* STATED PROBLEM 1 *
Answer these from the court opinion on the Illinois Burial Rights Act:
(a) On what dates did the Union's labor dispute with the Chicago area cemeteries begin and end?
(b) On what date did the Burial Act become law?
(c) By what date did the labor pool agreement have to be entered into?
* STATED PROBLEM 2 *
Carry on the court opinion on the Illinois Burial Rights Act from its last sentence.

JAMES EDGAR, Governor of Illinois, ROLAND W. BURRIS, Attorney General of Illinois, SCHWARZBACH CEMETERY CO., BARNETT JOSEPH AND SON, INC., and SILVERMAN & WEISS, INC., Defendants.

The opinion of the court was delivered by: CHARLES RONALD NORGLE, SR.

 CHARLES R. NORGLE, SR., District Judge:

 Before the court are cross-motions for summary judgment. For reasons explained fully below, the court grants plaintiffs' motion and denies defendants' motion.


 From December 20, 1991 until January 31, 1992, plaintiff Service Employees International Union, Local 106, AFL-CIO (the "Union") was involved in a labor dispute with twenty-six Chicago area cemeteries which delayed the performance of interment services at these cemeteries. The labor dispute began when the Union organized a strike of the cemeteries and escalated when the cemeteries responded with a lockout of all Union employees. As a consequence, the six-week labor dispute delayed many burials that otherwise would have been completed promptly as mandated by the religious tenets of some cemetery plot owners. For instance, the tenets and beliefs of many persons of the Jewish faith require burials on the first or second day after death, and defendants have identified two other religions requiring similar treatment: Islamic and Zoroastrian. During the 1991-92 labor dispute some interments were delayed for more than one month.

 The labor dispute was subsequently resolved after a battle in state court and through agreement between the striking forces and the cemeteries. *fn1" In direct response to this labor dispute, the legislative body of the State of Illinois passed the Illinois Burial Rights Act (the "Burial Act"), P.A. 87-1174, which became law on September 18, 1992 through the signature of defendant Governor James Edgar. The Illinois General Assembly sought to remedy any possibility that a future labor dispute would stand in the way of the religious faith or burial practices of Illinois citizens.

 After enactment of the Burial Act, plaintiffs Jay Cannon and Thomas Carey, the Union's Secretary-Treasurer and President, were concerned that the Burial Act would adversely affect the Union's pending negotiations over the terms of a new collective bargaining agreement. As a result, Jay Cannon, Thomas Carey, a union employee Stevie Powell, and the Union (collectively "plaintiffs") brought suit in December 1992 seeking an injunction against enforcement of the Burial Act and a declaration from this court pursuant to 28 U.S.C. § 2201 that the Burial Act was unconstitutional. The complaint alleges that the Burial Act requires the Union and all cemeteries having unions, including defendants Schwarzbach Cemetery Co., Barnett Joseph & Son, Inc., and Silverman & Weiss, Inc. ("defendant cemeteries"), to negotiate and enter into an agreement establishing a labor pool that must perform certain burials during the course of a strike or labor dispute. The complaint further maintains that the agreement establishing the labor pool must be entered into within 120 days of the effective day of the Burial Act, or by January 16, 1993. By agreed order dated January 11, 1993, the Governor and Attorney General of Illinois were enjoined from enforcing the Burial Act until this court passes on its constitutionality.

* INFORMATION PROVIDED *
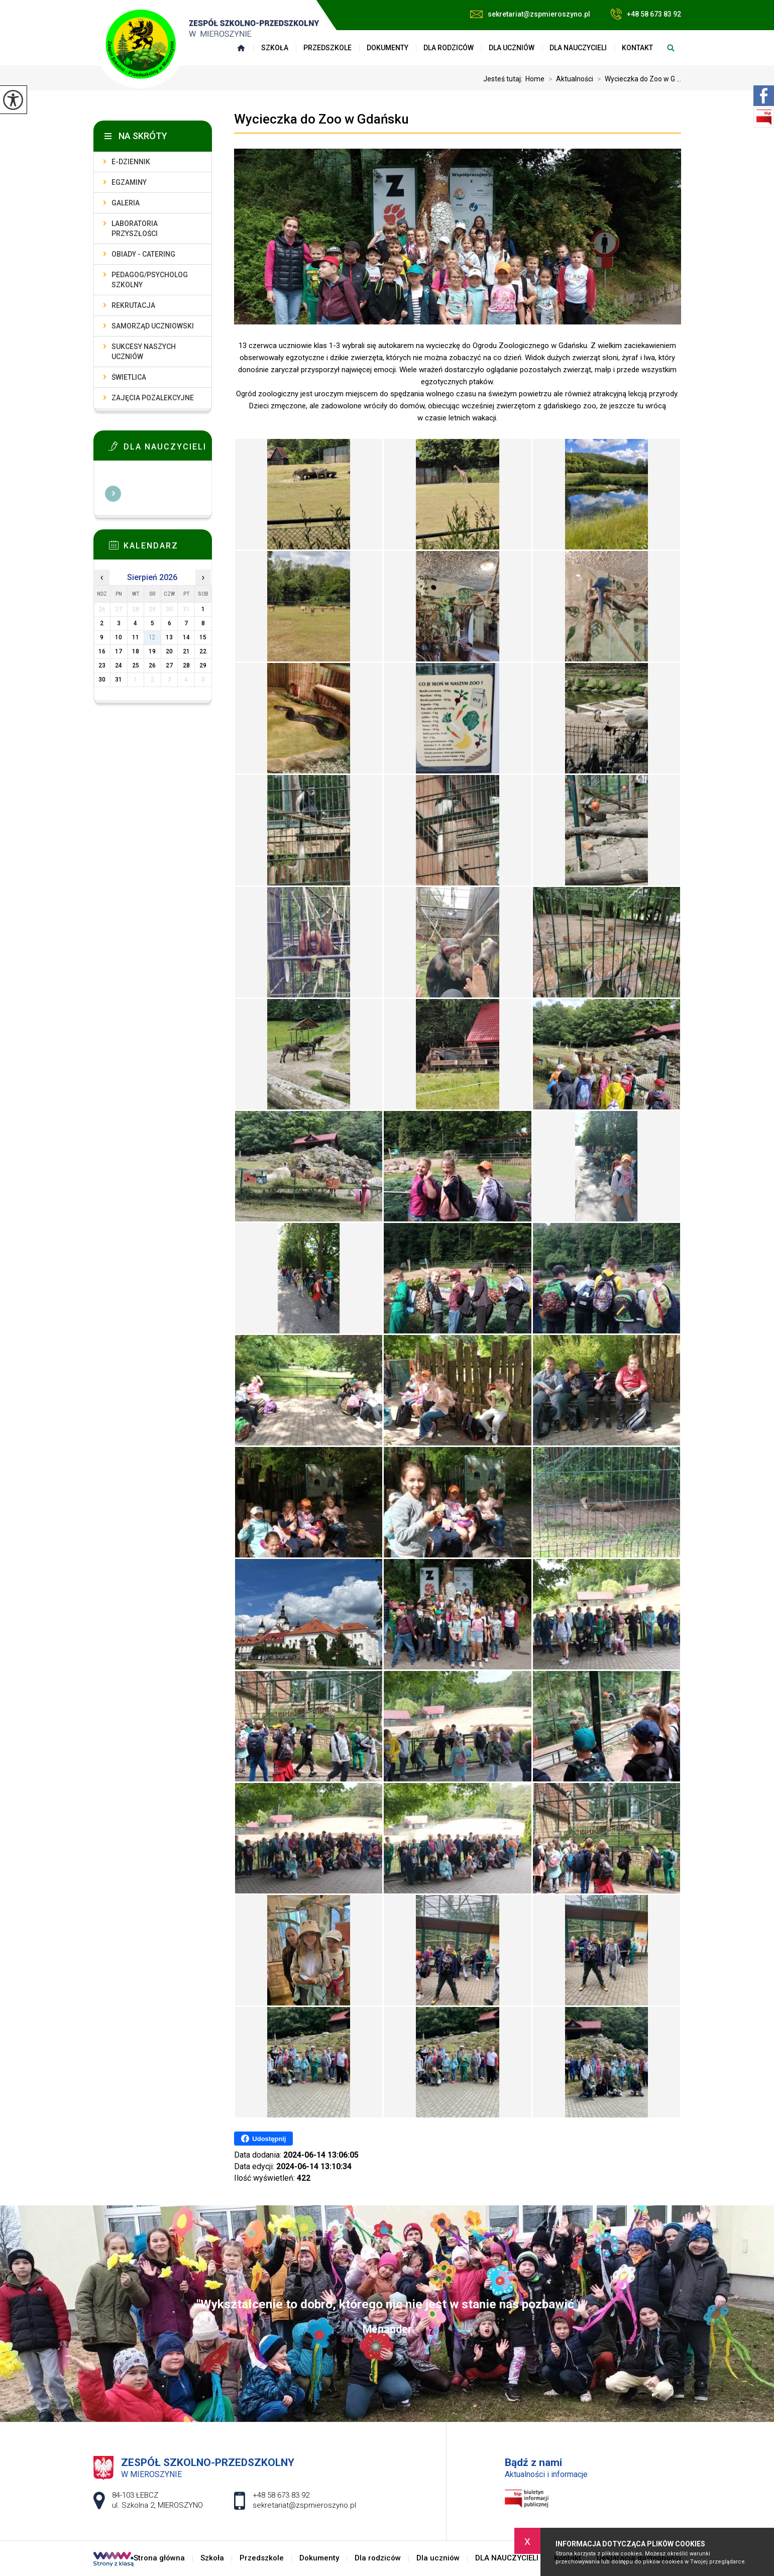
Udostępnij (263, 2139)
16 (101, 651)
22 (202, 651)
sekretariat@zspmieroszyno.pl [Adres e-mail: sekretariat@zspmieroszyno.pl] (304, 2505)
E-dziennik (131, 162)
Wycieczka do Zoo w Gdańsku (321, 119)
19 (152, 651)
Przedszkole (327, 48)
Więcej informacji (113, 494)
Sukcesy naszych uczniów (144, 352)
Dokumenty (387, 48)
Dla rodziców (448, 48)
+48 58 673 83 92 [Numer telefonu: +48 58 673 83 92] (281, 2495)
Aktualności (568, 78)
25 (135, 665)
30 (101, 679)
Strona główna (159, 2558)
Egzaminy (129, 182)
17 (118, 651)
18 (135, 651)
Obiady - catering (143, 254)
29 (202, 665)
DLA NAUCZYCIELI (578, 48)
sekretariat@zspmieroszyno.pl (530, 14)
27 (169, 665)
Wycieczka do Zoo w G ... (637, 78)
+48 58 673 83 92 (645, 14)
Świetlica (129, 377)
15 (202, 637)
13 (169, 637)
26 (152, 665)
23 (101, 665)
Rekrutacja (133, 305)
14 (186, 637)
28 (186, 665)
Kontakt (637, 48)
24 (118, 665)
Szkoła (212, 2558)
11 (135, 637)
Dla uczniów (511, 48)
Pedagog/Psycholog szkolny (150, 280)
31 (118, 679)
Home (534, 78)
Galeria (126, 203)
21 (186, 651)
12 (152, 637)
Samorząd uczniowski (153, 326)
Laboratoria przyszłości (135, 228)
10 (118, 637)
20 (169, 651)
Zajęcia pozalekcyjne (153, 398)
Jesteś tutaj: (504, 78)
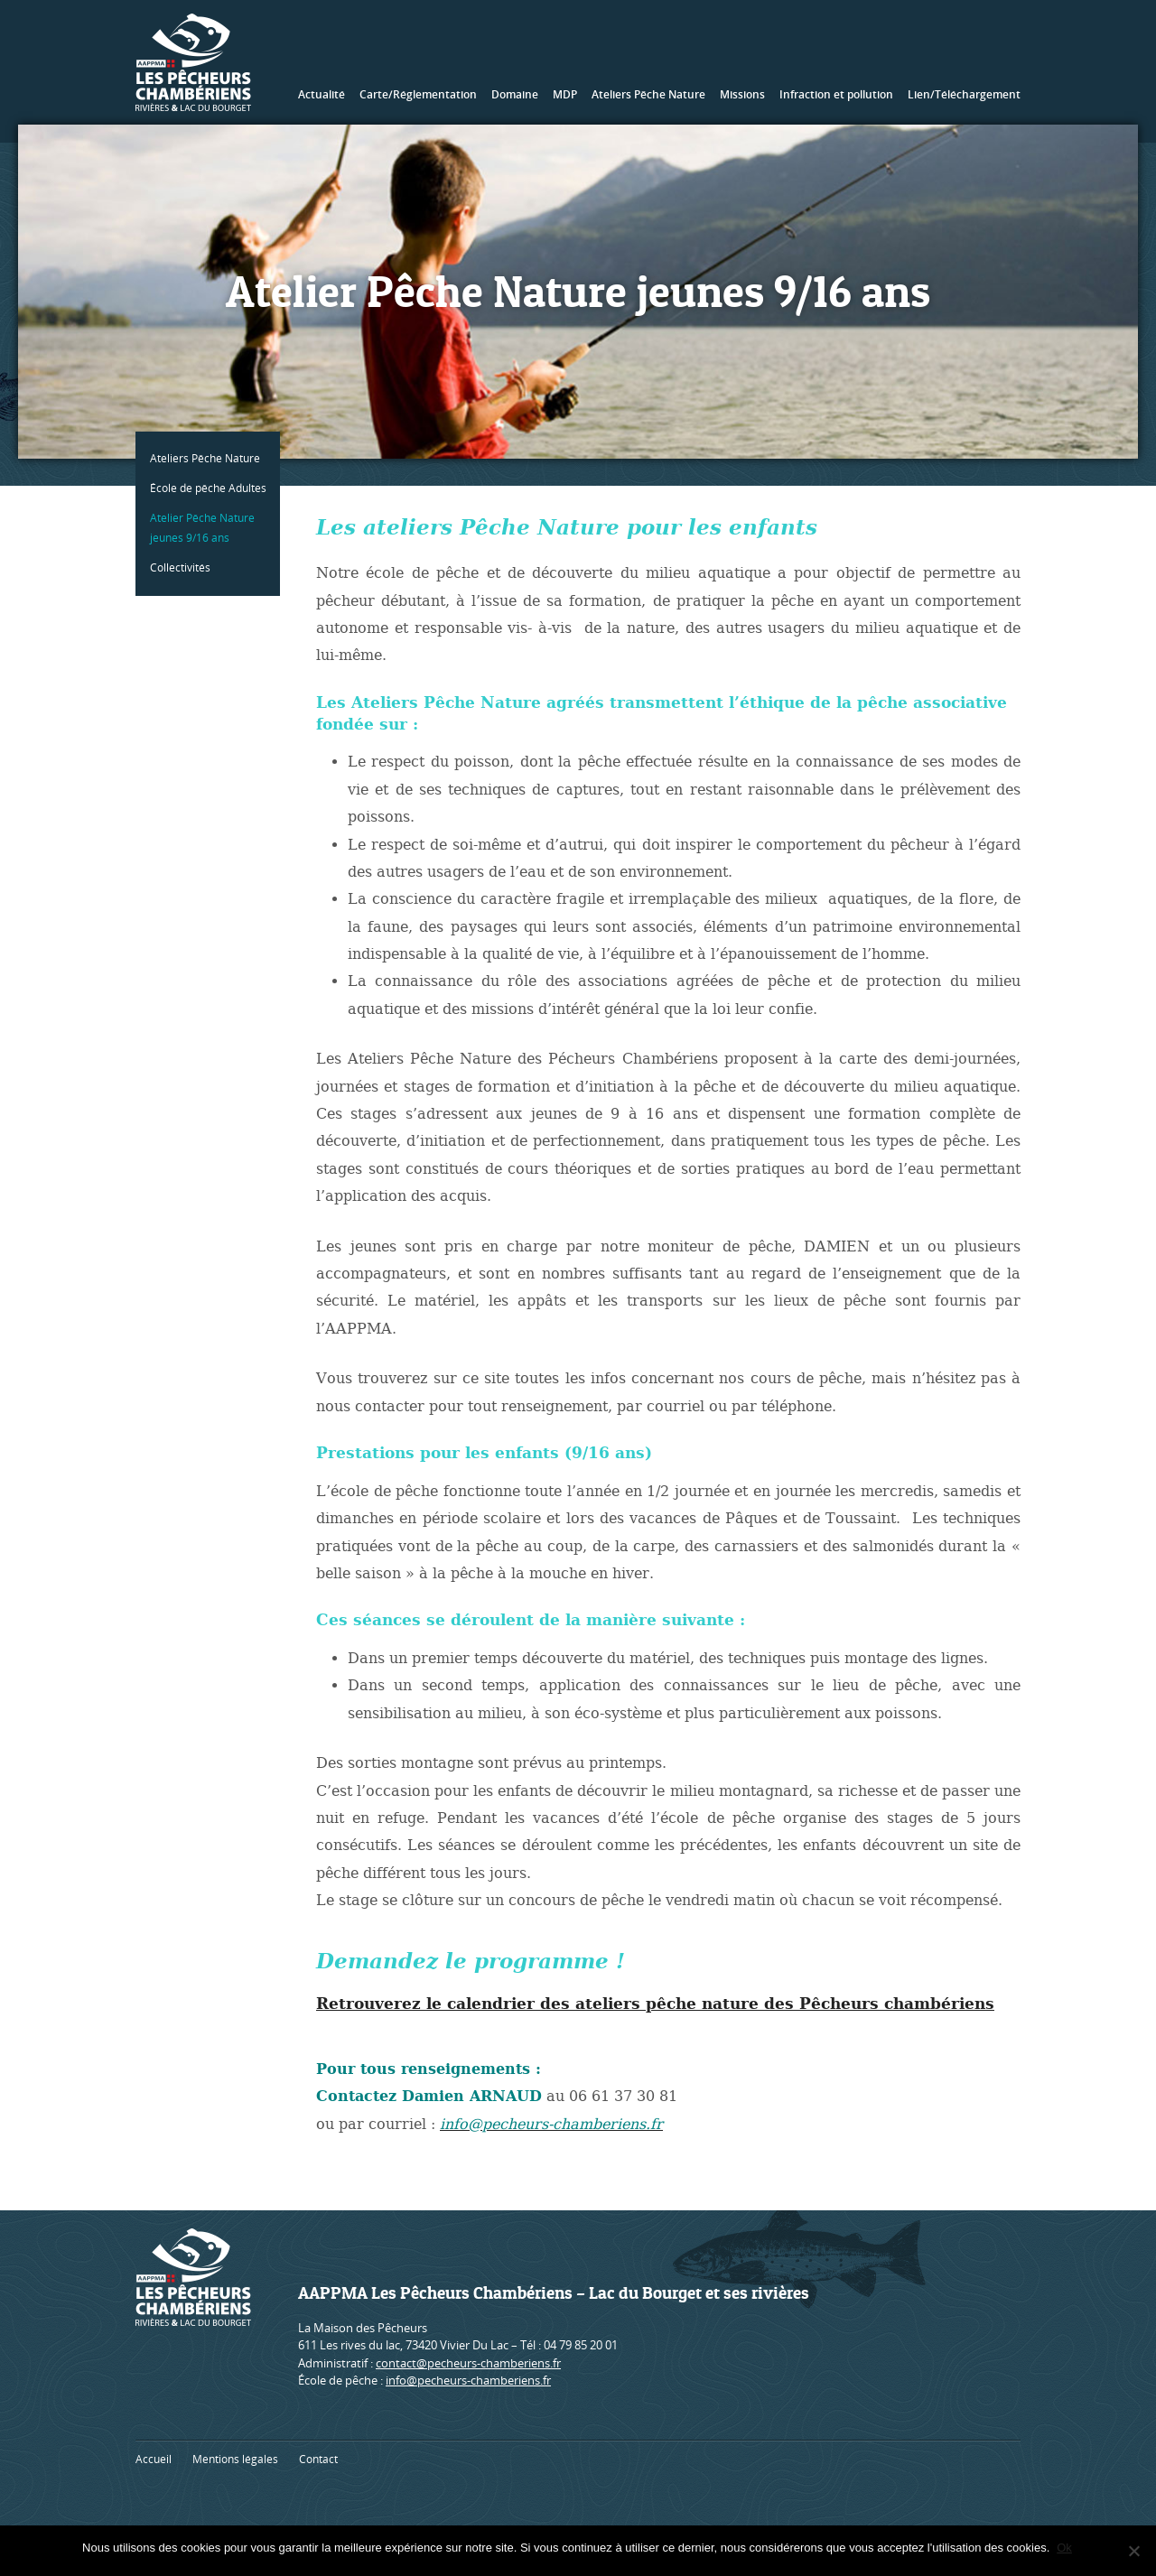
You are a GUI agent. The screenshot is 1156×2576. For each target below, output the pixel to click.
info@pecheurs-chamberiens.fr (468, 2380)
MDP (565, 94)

* EXERCISE OUTPUT 1 *
(a) It began on December 20, 1991 and ended on January 31, 1992.
(b) September 18, 1992.
(c) January 16, 1993.

* EXERCISE OUTPUT 2 *
 The Union is the exclusive bargaining representative on behalf of all persons performing interments and related work at all cemeteries located in the Northern District of Illinois and is recognized by the defendant cemeteries as the exclusive bargaining representative for all of their employees who perform interment work. The Union's members also provide an array of services involving the administration, maintenance, and upkeep of cemeteries, and the office and clerical employees of the defendant cemeteries are Union members as well. Secretary-Treasurer Jay Cannon and President Thomas Carey represent the Union in all dealings with employers concerning contracts, labor disputes, wages, and other terms and conditions of employment.

 The three defendant cemeteries bargain collectively with the Union and are parties to a single collective bargaining agreement. Some of the defendant cemeteries sell interment services primarily or exclusively to families or representatives of decedents who are members of the Jewish faith. Of the approximately 172 cemeteries operated by the defendant cemeteries, forty percent of them are operated for or were founded by Jewish congregations. All of the interments at the defendant cemeteries are performed by Union members.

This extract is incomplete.